[Reposted from the personal blog of Sophia Garasia]
A career in medicine was the dream. That is what I told my family, my friends and my teachers whenever they asked “what do you want to be when you grow up”. More specifically, in my Grade 10 careers class, I remember standing up in front of all my classmates and saying that I wanted to become a pediatrician. That WAS the dream. As such, the decisions I made during high-school and undergrad were in the direction of making that dream come true. (Side note: In my Grade 7 yearbook, I wrote that I will become a professional soccer player when I grow up. Not really sure if I was joking or not).
However, when fourth year arrived and it was time to apply to medical school, all that excitement of possibly going to med school was suddenly gone. I started to question my interests and goals in life. At the same time, I became curious about other options available to me.
How could I start questioning my career goals after that many years of being sure I wanted to pursue medicine?
Initially, I thought that all the confusion was simply because I was scared – scared of not getting into or of failing in med school. I had heard of the horror stories and knew how tough it was to get accepted to a Canadian medical school (McMaster University’s acceptance rate last year was 4%).
It took me a while but I finally figured it out. It was because I had changed – I was not the same 15-year-old girl in Grade 10 who wanted to become a pediatrician anymore. At some point between first year and fourth year of university, my interests had evolved and up to that point, my stubborn pursuit of being accepted into medical school kept me from realizing it.
Reflecting back now, this change of interest was in fact, not that sudden. At first, I started crossing out different specializations such as surgery, palliative care and even pediatrics. I then realized that although I loved to help those who were ill, I didn’t enjoy being in a hospital environment. I also realized that I wasn’t as emotionally strong as I thought I was and that clinical work frightened me.
At the same time, I started noticing what I enjoyed and began to reflect on what drew me to medicine and a degree in science in the first place. It was the passion of improving population health, especially those of marginalized groups. This included promoting health, educating, preventing illness, producing science with long-lasting effects and addressing underlying issues impacting health. As cliché as it sounds, I always believed that “health is wealth” and that thought is what initially pulled me towards the field of medicine. Finally, it was through many nights of self-reflection, conversations and research that I realized that public health research was the perfect route for me as it allowed me to contribute to improving population health, without having to do clinical work.
“Changing” my career choice was not an easy decision. Becoming a doctor was somewhat expected of me for years. My parents, being Indian immigrants, only knew of a few science professions – doctor, dentist, pharmacist and nurse. So, as a child, when they found out that I enjoyed the sciences and math, the only guidance they could provide me was on these limited fields. It was not their fault though. In my community in India, those women or men who have gone to school (which is very few), have become either teachers, engineers, nurses, doctors, dentists, tailors, small business owners, farmers or pharmacists. And that’s it! To-date, my family in India don’t know what public health is. I have tried to explain it to them a few times but to no avail.

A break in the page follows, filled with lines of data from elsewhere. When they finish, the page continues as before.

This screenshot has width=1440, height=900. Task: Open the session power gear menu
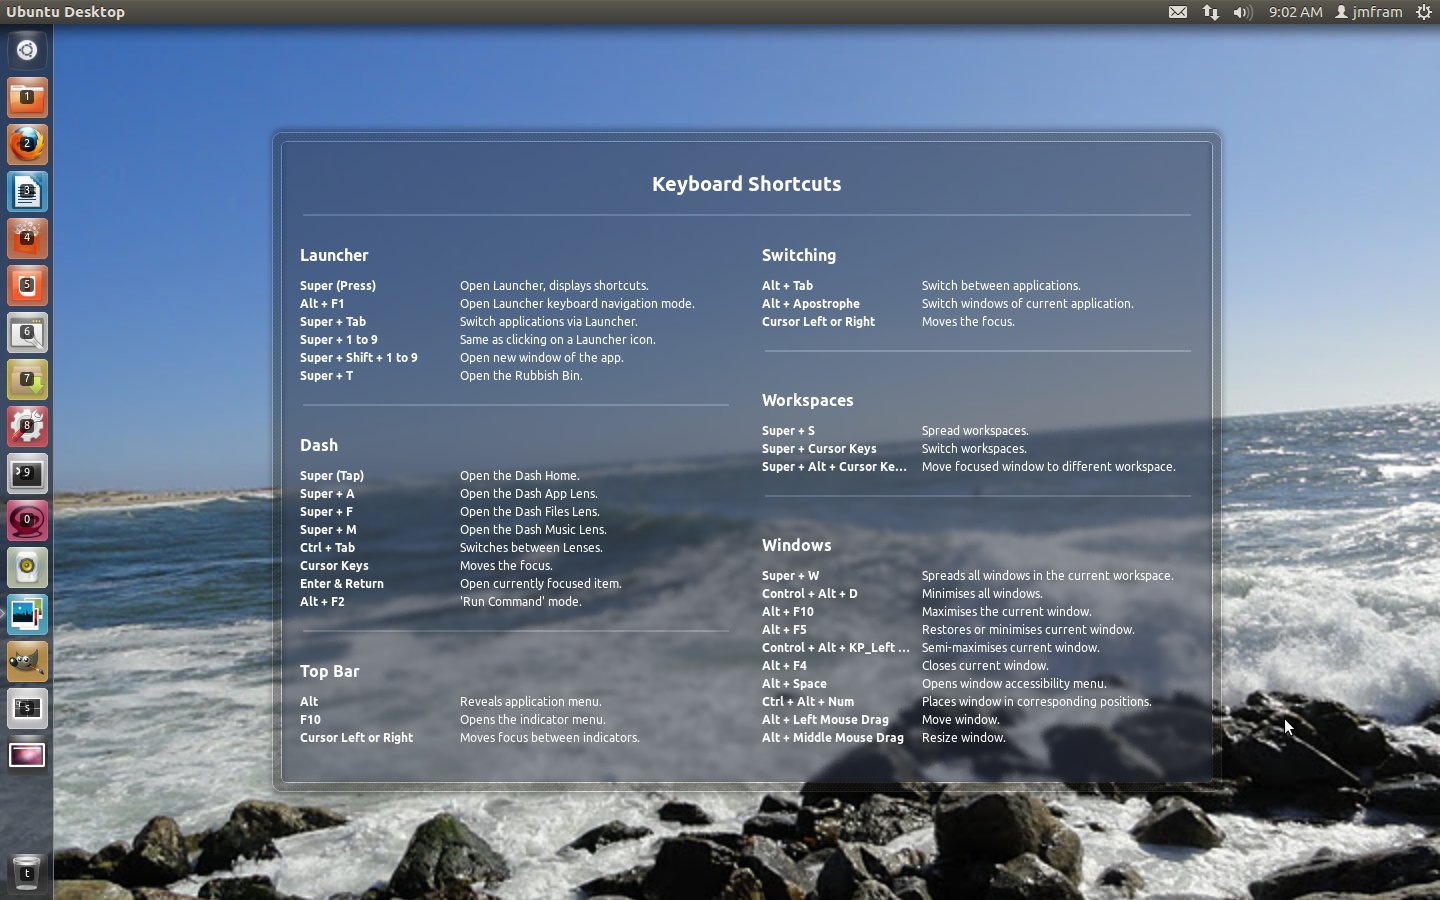click(1424, 12)
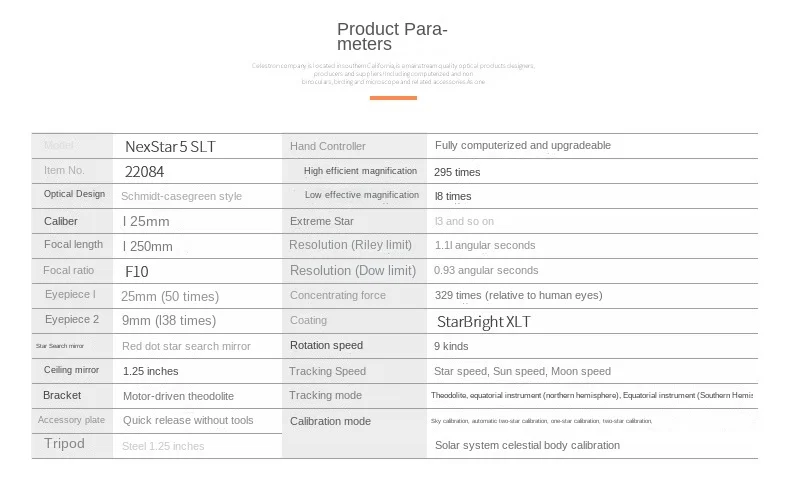
Task: Select the 0.93 angular seconds value
Action: click(x=486, y=271)
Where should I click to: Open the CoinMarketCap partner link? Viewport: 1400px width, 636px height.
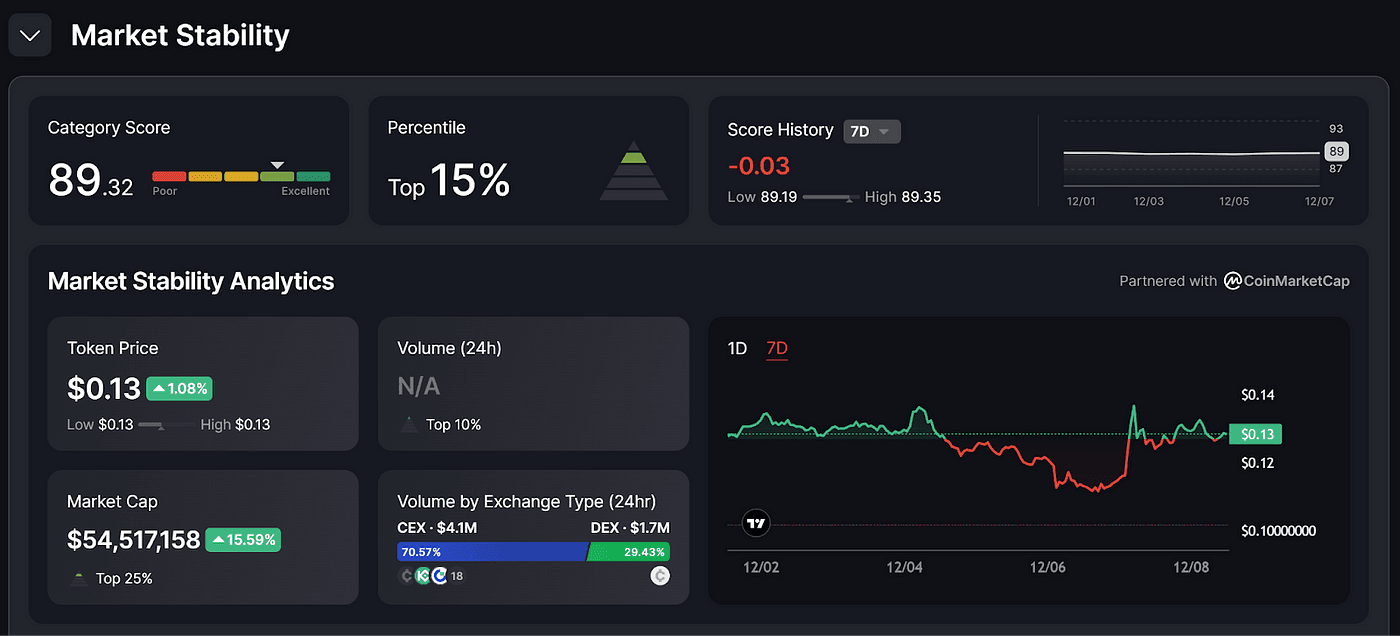(1287, 281)
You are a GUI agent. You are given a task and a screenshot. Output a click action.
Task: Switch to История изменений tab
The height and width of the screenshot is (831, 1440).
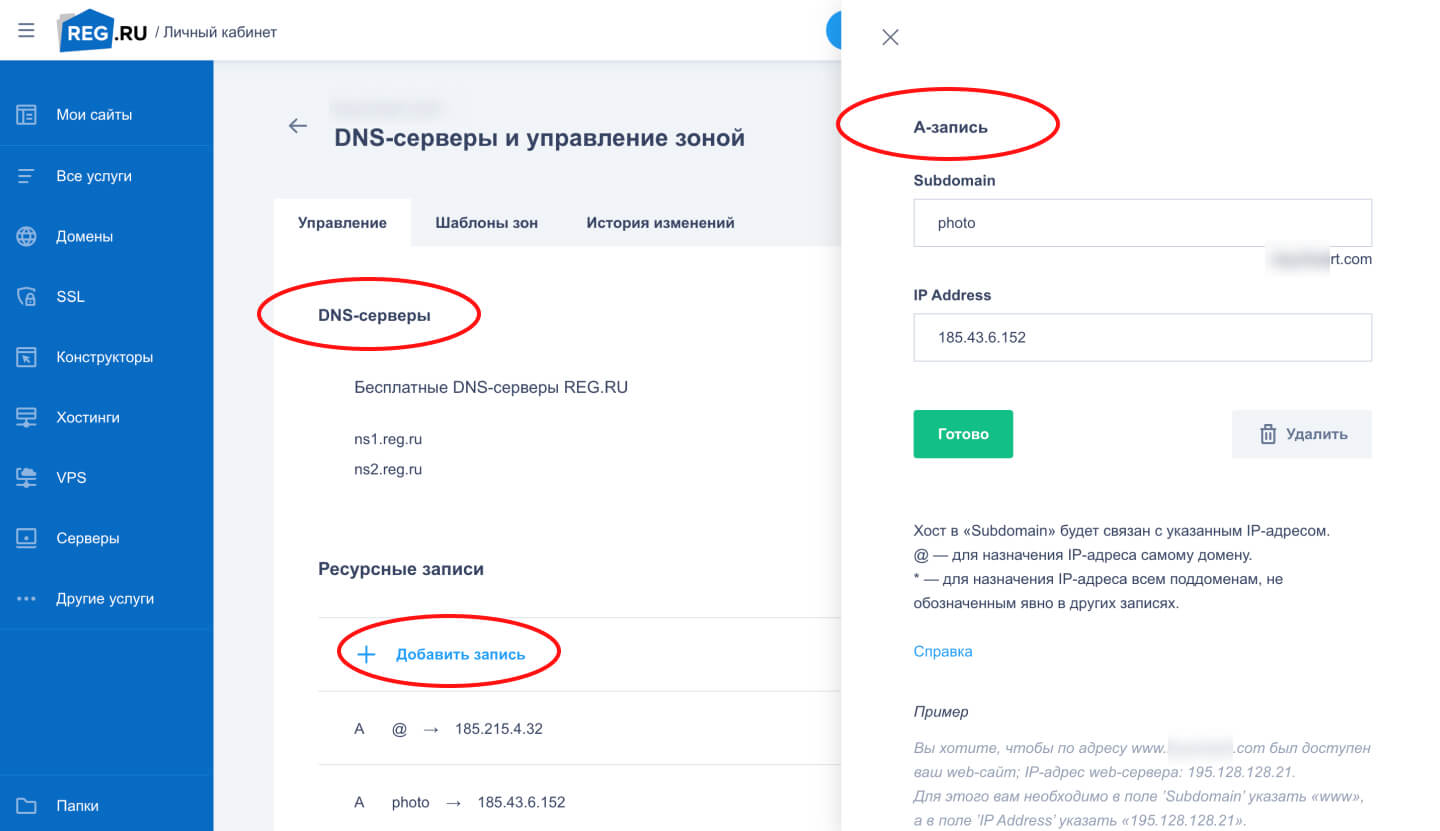tap(660, 223)
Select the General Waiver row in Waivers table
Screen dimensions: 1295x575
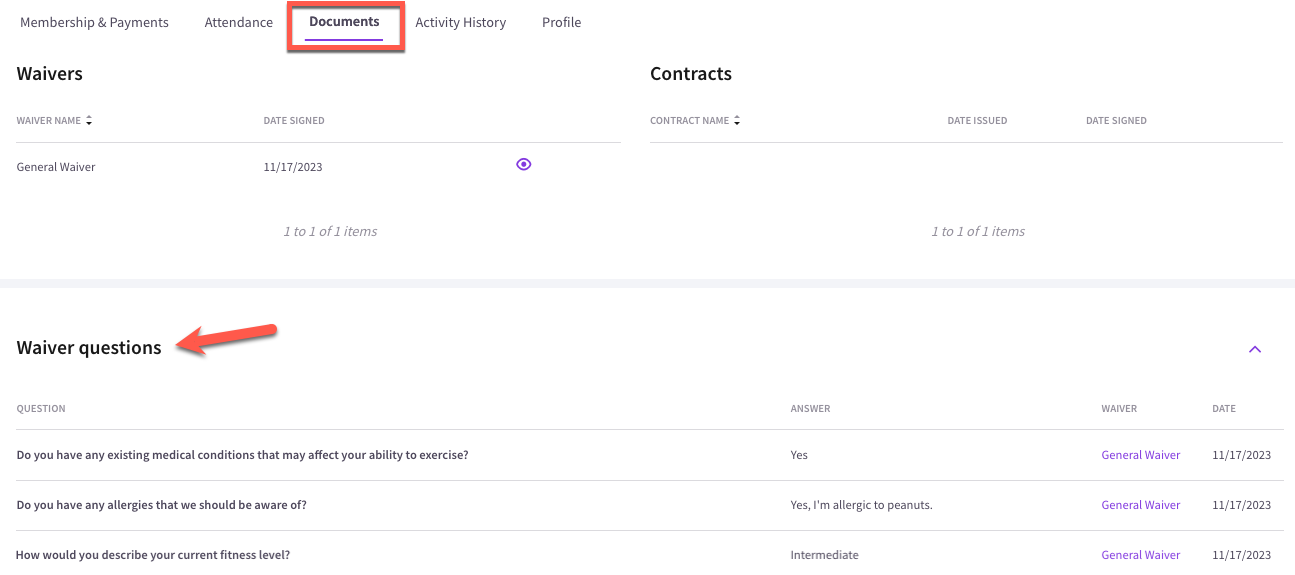[x=318, y=167]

So, why am I sharing all of this with you?
I got inspired to write this blog post because someone recently asked me, “are you in public health only because you didn’t get into medical school? Is it your gateway to medicine?” and another said “you should go into medicine, or you might end up wasting potential”. Such comments inspired me to clarify my own reasons for why I am not planning to enter the field of medicine and also to state that although public health may be a step in the direction of medical school for some, for others, public health is not the alternative choice, it is the choice. Also, one is not “wasting potential” by following their passion. We are going to have to work for 8 hours a day, 5 days a week for many years and so, it better be in a field that we are interested in.
Moreover, I wanted to share that it is okay to change your career plans, even if they are completely unrelated, especially during school. Of course, it is scary! There is the fear of disappointing others, fear of being judged, fear of starting over and the fear of wasting time (these are all fears that I faced). To avoid this, we try to stay on one track. But, what I have learned is that undergrad is the perfect time to make decisions about career choices. Research shows that we select our undergraduate program after having researched our field of choice beforehand. That makes sense! We study hard and pay a lot for our degrees and so, we want them to be valuable at the end. However, nowadays, with so many career options available, a degree doesn’t guarantee you a job. That is why so many people are now doing double undergrad degrees, post-grad degrees or diploma programs. As such, I think that whatever you choose to study in undergrad, make sure that you are using that time to learn about yourself and your passions. Who knows, you may end up in another field that makes you even more content!